[Dataset rows]
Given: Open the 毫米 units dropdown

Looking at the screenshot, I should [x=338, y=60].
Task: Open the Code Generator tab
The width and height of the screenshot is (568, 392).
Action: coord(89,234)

** Task to complete **
Please format the material from the line containing "Task: Open the Code Generator tab" through the end of the material as a Markdown table with the columns Number and Record line. Number the rows and skip any blank lines.

** Answer for this exercise **
| Number | Record line |
|---|---|
| 1 | Task: Open the Code Generator tab |
| 2 | The width and height of the screenshot is (568, 392). |
| 3 | Action: coord(89,234) |